CCA is a publicly traded real estate investment trust (“REIT”) that owns and manages correctional, detention and residential reentry facilities. As of 2015, CCA was the largest private corrections company in the United States, managing more than 65 correction and detention facilities in 19 states and the District of Columbia. The case alleges that CCA and certain of its officers violated the Securities Exchange Act of 1934 (“Exchange Act”) by making materially false and misleading statements and omissions to investors regarding CCA’s business and operations.
Defendants’ motion to dismiss challenged whether plaintiff had sufficiently alleged material misrepresentations, loss causation and scienter, three of the elements that a plaintiff must demonstrate to prevail on a securities fraud claim under §10(b) of the Exchange Act and SEC Rule 10b-5(b). In upholding Amalgamated’s claims regarding materiality and falsity, Judge Trauger ruled: “[I]t is sufficient that Amalgamated has pled that CoreCivic and its executives repeatedly claimed or suggested that the company’s history of quality services had gained it the faith and esteem of its government partners, when, in fact, the perceived low quality of its services was leading one of its most important client relationships to the brink of collapse.

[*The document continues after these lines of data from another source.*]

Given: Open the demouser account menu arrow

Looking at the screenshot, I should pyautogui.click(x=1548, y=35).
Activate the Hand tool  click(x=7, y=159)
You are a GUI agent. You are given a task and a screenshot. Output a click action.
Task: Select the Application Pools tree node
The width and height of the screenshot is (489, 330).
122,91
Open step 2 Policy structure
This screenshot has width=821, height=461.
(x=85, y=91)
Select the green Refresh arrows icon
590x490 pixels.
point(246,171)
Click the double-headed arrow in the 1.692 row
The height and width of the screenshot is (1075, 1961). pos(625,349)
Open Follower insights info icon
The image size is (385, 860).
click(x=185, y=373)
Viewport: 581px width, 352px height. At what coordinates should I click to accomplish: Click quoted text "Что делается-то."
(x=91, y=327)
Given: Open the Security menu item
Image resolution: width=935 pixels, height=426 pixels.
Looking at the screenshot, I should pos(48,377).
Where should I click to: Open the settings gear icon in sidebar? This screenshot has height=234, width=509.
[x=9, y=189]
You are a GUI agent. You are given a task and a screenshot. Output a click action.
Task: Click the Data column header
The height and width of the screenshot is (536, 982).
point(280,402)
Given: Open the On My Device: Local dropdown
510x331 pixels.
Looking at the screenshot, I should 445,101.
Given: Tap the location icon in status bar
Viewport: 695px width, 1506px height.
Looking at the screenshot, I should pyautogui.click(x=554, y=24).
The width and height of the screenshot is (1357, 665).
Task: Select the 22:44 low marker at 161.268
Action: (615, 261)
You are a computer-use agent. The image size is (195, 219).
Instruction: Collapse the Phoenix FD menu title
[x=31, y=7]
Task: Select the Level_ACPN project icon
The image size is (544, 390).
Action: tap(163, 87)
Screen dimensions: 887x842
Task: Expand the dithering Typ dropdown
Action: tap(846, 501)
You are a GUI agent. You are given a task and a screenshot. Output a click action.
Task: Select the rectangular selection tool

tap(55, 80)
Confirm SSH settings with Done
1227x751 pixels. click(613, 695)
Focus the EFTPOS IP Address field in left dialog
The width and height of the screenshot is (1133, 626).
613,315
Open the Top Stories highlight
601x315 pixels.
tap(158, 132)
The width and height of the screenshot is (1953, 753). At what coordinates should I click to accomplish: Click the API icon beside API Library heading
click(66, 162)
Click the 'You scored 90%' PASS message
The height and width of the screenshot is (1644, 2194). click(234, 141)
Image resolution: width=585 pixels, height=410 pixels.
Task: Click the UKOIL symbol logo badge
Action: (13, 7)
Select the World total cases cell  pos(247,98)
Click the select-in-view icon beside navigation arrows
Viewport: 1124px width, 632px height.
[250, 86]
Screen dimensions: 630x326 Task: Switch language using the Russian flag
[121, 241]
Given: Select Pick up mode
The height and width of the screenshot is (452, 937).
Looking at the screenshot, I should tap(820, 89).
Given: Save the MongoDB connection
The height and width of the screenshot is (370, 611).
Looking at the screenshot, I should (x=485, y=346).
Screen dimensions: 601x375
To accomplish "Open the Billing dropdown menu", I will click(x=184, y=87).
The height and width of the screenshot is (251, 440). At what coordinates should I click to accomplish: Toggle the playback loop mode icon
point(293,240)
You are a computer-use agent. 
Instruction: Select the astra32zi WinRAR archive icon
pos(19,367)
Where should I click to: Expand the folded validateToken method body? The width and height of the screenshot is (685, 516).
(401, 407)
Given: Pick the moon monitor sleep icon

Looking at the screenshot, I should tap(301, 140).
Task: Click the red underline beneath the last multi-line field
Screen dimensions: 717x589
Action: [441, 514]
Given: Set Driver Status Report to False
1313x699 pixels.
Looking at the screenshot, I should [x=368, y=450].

The court will not dismiss Amalgamated’s claims for having insufficiently pled falsity or materiality.” Regarding the loss causation claims, Judge Trauger further stated that Amalgamated “amply alleges that CoreCivic gave a misleadingly incomplete picture of the issues that ultimately resulted in the DOJ’s shift, and CoreCivic concedes that it was that shift that caused the loss in value of its stock.” Finally, the court rejected defendants’ contentions relating to scienter, stating: “The PSLRA sets a high bar for a plaintiff attempting to plead scienter. Construing that high bar as an insurmountable one, however, would transform that Act into a sub rosa repeal of Section 10(b). CoreCivic has identified no evidence that Congress intended such a result.” In conclusion, the court found that Amalgamated adequately plead “enough to satisfy Rule 12(b)(6), Rule 9(b), and the PSLRA.”
Grae v. Corrections Corporation of America, No. 3:16-cv-2267, Memorandum (M.D. Tenn. Dec. 18, 2017).